In his overview of Maigret novels in some recent New Yorker, Adam Gopnik calls attention to the fact that Simenon shows now general doubt in the rectitude of the French state apparaturs: Maigret and his Paris police associates are agents and instruments of the French state and that's just fine. Nothing to see hear.
This weekend I'm reading the 1952 Maigret and the Gangsters and this mindset totally and everywhere in evidence. The cops are easily able to chase down some baddies by reviewing hotel registration cards. Maigret wants a wiretap on a phone and he just calls a switchboard and orders it up, no due process concerns whatsoever.

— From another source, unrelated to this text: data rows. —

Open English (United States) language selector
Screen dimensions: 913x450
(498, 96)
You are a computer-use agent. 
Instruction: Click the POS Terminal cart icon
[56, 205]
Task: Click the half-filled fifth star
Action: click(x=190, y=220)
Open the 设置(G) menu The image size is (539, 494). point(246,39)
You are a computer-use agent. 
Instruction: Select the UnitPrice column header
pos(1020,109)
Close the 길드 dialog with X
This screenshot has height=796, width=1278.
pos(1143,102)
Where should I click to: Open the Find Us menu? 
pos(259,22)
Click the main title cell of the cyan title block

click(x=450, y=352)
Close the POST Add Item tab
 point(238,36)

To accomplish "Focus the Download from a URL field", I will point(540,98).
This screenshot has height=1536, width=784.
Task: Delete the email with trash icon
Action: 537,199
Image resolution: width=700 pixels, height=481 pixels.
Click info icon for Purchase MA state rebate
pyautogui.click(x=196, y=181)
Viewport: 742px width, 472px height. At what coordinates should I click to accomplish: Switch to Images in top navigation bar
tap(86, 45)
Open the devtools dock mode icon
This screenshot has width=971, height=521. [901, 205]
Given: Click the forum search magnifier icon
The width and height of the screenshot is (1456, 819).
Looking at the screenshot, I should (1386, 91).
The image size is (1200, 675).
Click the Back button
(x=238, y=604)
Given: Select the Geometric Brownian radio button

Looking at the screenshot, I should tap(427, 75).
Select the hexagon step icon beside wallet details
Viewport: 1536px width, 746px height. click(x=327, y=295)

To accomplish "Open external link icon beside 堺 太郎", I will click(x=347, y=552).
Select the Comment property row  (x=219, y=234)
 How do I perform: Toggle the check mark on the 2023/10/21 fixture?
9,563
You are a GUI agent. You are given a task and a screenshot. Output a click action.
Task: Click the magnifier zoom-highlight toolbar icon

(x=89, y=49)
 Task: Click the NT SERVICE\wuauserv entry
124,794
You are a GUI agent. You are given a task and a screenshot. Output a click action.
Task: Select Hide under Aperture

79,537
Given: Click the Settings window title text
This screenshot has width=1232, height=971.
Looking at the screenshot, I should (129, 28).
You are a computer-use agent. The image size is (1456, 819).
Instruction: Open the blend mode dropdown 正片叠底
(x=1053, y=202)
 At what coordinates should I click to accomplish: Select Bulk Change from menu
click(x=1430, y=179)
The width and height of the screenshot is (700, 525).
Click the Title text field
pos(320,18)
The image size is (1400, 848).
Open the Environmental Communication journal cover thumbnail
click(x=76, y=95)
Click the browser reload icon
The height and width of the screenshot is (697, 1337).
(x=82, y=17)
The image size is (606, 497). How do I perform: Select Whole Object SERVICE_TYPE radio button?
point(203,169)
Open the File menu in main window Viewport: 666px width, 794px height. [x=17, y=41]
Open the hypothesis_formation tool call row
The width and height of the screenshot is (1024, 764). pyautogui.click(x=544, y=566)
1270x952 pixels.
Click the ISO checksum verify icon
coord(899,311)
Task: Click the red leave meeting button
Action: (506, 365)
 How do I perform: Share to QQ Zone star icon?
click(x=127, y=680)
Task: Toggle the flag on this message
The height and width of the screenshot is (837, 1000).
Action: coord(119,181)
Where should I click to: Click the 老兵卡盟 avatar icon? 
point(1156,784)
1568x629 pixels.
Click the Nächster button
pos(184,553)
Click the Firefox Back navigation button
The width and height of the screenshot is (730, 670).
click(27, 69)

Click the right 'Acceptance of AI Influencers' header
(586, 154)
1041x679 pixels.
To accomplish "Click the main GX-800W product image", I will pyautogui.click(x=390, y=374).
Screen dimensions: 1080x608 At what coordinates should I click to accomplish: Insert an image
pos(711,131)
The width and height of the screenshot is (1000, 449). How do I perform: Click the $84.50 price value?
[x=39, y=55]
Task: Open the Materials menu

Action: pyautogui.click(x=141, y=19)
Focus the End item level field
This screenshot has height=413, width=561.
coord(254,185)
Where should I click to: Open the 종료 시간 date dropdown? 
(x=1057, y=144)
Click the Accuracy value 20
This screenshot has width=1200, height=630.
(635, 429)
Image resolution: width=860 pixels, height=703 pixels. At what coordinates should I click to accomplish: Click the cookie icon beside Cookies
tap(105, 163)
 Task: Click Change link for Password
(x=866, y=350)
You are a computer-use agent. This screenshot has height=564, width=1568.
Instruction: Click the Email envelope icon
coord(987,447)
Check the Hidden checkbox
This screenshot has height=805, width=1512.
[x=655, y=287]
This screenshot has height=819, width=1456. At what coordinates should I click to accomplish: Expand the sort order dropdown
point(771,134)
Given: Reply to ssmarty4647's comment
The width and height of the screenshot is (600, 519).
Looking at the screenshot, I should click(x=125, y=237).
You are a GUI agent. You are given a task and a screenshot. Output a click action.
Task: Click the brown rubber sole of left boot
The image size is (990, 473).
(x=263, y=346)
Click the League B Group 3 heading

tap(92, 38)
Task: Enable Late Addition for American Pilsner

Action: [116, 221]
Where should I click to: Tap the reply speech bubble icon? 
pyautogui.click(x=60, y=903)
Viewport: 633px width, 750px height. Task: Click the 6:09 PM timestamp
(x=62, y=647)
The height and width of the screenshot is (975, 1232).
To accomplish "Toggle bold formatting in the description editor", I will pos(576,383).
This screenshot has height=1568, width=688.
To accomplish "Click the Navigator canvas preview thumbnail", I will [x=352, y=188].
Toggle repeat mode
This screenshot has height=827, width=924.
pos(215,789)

Now, the body of case law and constraints on state power which today mandate that to put a wiretap in place the cops need a court order and to get it they need decent evidence that wrongdoing is occurring to convince a generally skeptical judge, I'm willing to bet most of that came into being in the sixties and seventies in the USA, so what Maigret did in principal might have happened in the US.
More importantly, it made me realize that almost as a rule, in mystery novels, shows, movies, whatever, we don't give a fuck about due process ever. If the detective breaks into an apartment with no warrant and on the thinnest of pretexts, we really don't care. God forbid that our narrative consumption should be interrupted by a consideration of a suspect's rights.
I think that's probably true in life too. If you or your neighbor is a victim of a crime, you're not worried about due process. Get the motherfucker. No crime in my backyard. That due process stuff is for other people.